Although art lessons are particularly valuable to students, they often aren’t appreciated by adults. “In public schools, when there are budget cuts, art is the first thing to go,” Wozniak says. “It is important to teach these kids to shoot a camera instead of a gun.”

He took his own painting to the high school where he was teaching. “When some of my students saw it, it started conversations,” he says. “Those kinds of conversations can open closed minds.”

Misconceptions begin at home. Wozniak thinks parents should be the guiding force in their children’s lives -- in a positive way. “It’s at home where people learn to be hateful,” he says.

Hate can be long-lasting, but it can be overcome. “As children grow up, they can make their own mind up as to what is right or wrong,” Wozniak says. “It’s not until college that they start to break away from their parents. They start experiencing for the first time real hardship and real freedom. They start making their own judgment calls and establishing their own belief systems.”

When Wozniak created his Matthew Shepard painting, people began asking him if he was gay. “I don’t lie about it any more,” he says. “It’s taken me a long time to get to this point.

“I look at that painting and think that it could have been me or any gay man or woman,” Wozniak says. “For being gay, we can be hated to the point of being murdered. It is in the back of everyone’s mind who is not straight. It could happen anywhere.”

Others agree an anti-hate event is a good thing. “I’ve talked to long-time residents who say it’s an idea that’s long overdue. But I don’t want to keep it just a straight and gay issue. It’s also a black/white thing, a Hispanic thing. We have to realize these issues are here,” he says.

“I more or less sat idle most of my life. I no longer want to sit on the sidelines and do nothing. I really have high hopes that this exhibit will turn into something done on a grander scale.”

Creating such art is healing for the artist. When Wozniak created his painting, it helped him handle his own grief over Shepard’s death. “It was a little bit of art therapy and it brought some closure for myself,” he says.

“I’ve only cried twice while watching the news. Once I cried as a teacher, after the Columbine shootings, when I heard about the teacher who sheltered his students and took the bullets himself. The other time was when I heard about Matthew Shepherd,” Wozniak says.

“Part of me was thinking as a teacher about someone in his 20s, about a short life that was extinguished, and not having the chance to do anything more with his life. We will never know what an impact he could have had, what he could have achieved.”

Although looking at images of hate crimes may be hard, it can produce results. “I have seen a photograph of the fence he was tied to,” Wozniak says. “It’s a graphic yet powerful image that moved me and made me think.”

Russell says Wozniak’s dream of developing the show into a much larger event is viable. “I think it could happen, but it depends on a lot of factors,” she says.
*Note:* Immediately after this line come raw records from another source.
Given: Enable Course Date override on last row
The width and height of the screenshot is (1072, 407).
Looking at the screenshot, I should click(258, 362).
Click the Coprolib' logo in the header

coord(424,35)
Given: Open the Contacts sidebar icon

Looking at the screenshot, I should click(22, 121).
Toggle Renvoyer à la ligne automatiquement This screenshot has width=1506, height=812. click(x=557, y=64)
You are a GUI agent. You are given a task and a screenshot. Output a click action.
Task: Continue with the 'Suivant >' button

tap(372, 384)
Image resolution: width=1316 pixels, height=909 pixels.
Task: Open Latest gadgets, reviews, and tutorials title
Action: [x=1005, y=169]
The show must get larger for it to be a success, Russell says. “It’s the holidays, so we kind of knew it would be difficult to get people interested,” she says.

“I’m hoping if we spread the word, other artists will come forward,” Russell says. “We would accept more work throughout the month, and I would love to see more work come in.”

It’s been said that we fear what we hate and hate what we fear. It might seem simplistic to say that people who commit hate crimes are afraid, but it is true, nonetheless.

“The only way to get past it is through education, by letting others see the people they fear or hate are not demons,” Wozniak says. “It has to start somewhere.”